Siempre he creído en la ley y en las ventajas de su protección. Es injusto reclamar para mí tales ventajas y estar dispuesto a renunciar a ellas cuando se trata de quien puede hacerme daño y poner en riesgo mi (cómodo) statu quo. Mi admirado Ben Franklin escribió “quienes son capaces de dar su libertad esencial a cambio de una pequeña seguridad transitoria, no son merecedores ni de la libertad ni de la seguridad.” La ejecución de Bin Laden fue un hecho de guerra, pero éticamente es inaceptable cuando hay fórmulas jurídicas internacionales para manejar el caso. Mi tesis de la ola de atentados y crímenes yihadistas exigiendo su liberación, aun siendo plenamente cierta, no es razón suficiente para sortear la ley a través de vericuetos.
La seguridad ciudadana depende de la vigilancia y la seguridad que hemos delegado en policía y ejército y no en el debilitamiento de la ley que nos protege incluso contra los abusos de la violencia reglada. Si la detención de Bin Laden iba a suponer un incremento de la inseguridad ciudadana, las autoridades tienen recursos y poder suficiente para contenerla y prevenirla desde su labor policial.
Supongo que no tengo la madera del héroe ni la reciedumbre del santo ni el temple del sabio, pero tengo el oído fino. La ley es un escudo para todos y es la mejor manera de progresar y de alcanzar el ideal de justicia a que cualquier sociedad que se precie debe aspirar. Si he de elegir entre Erasmo y Maquiavelo, me quedo con el de Rotterdam.

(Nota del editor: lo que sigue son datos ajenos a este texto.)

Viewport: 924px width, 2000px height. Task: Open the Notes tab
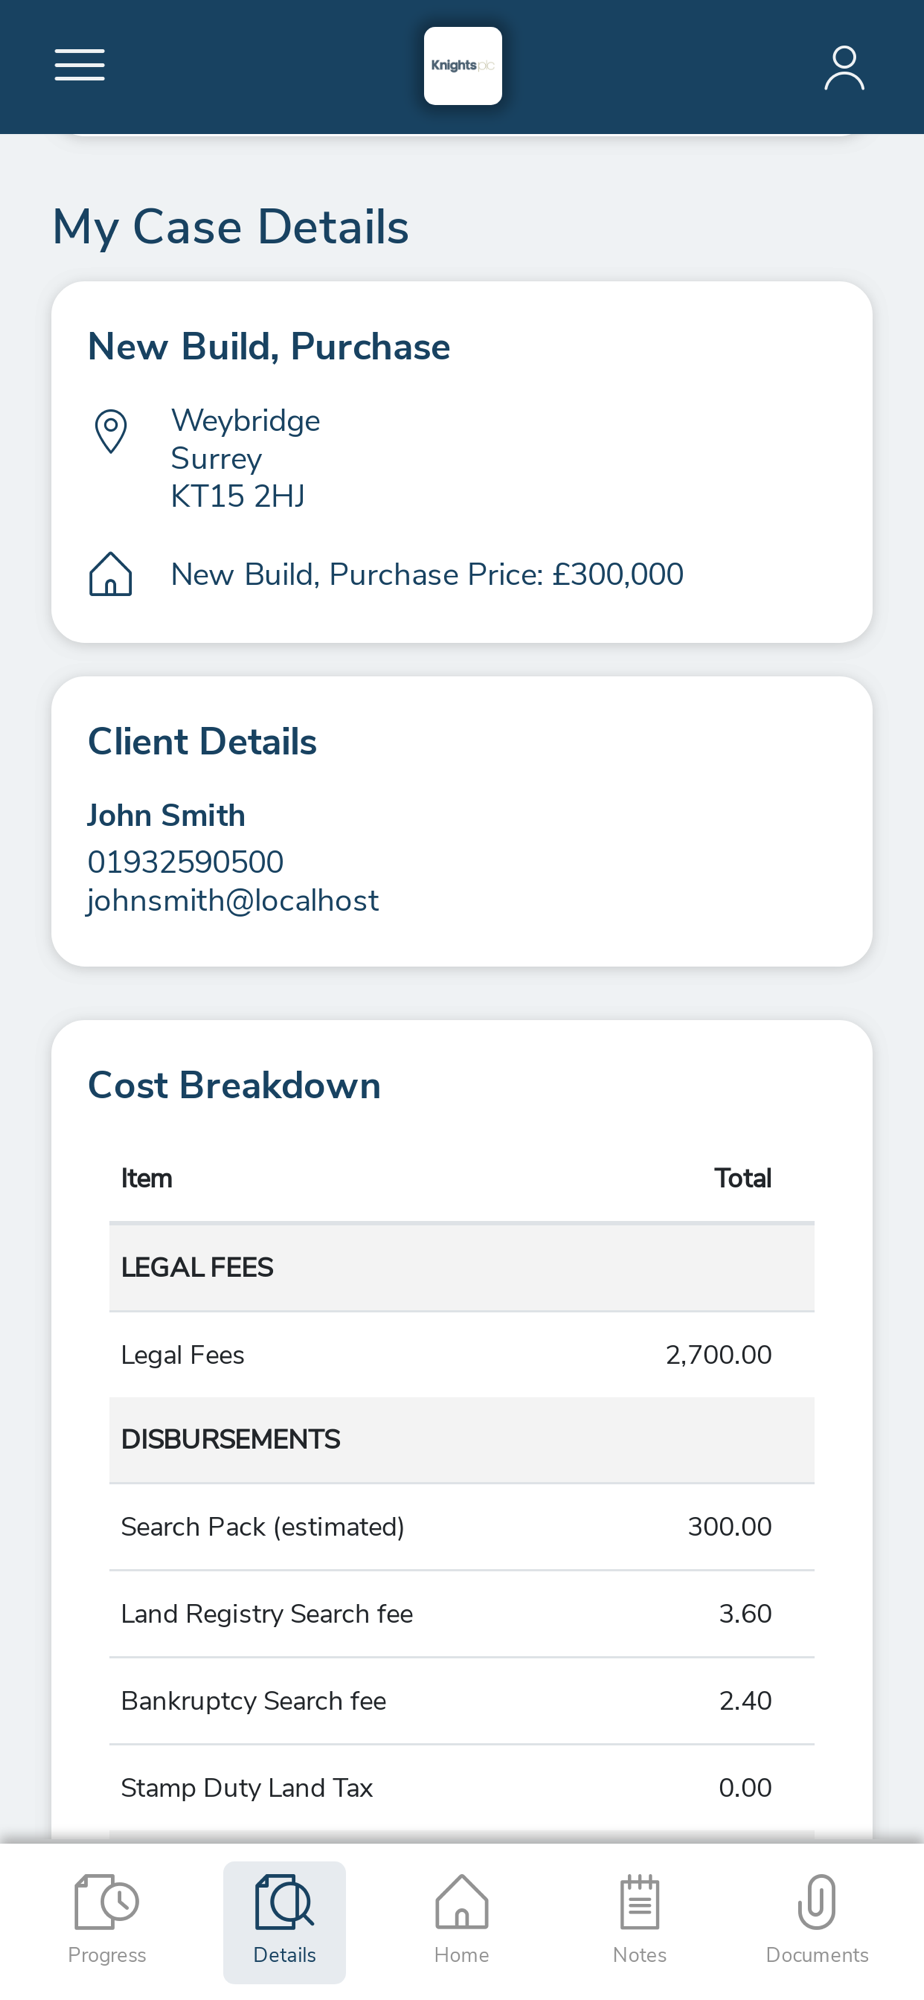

La ejecución de Bin Laden fue un acto de guerra equivalente al del asesinato de Isoroku Yamamoto el 18 de abril de 1943, ordenado por Franklin D. Roosvelt en la Operación Vengeance. Aquel, en medio de la Segunda Guerra Mundial, ya en su tiempo fue para muchos tenido por un asesinato de estado y este de ahora tampoco lo ha sido menos.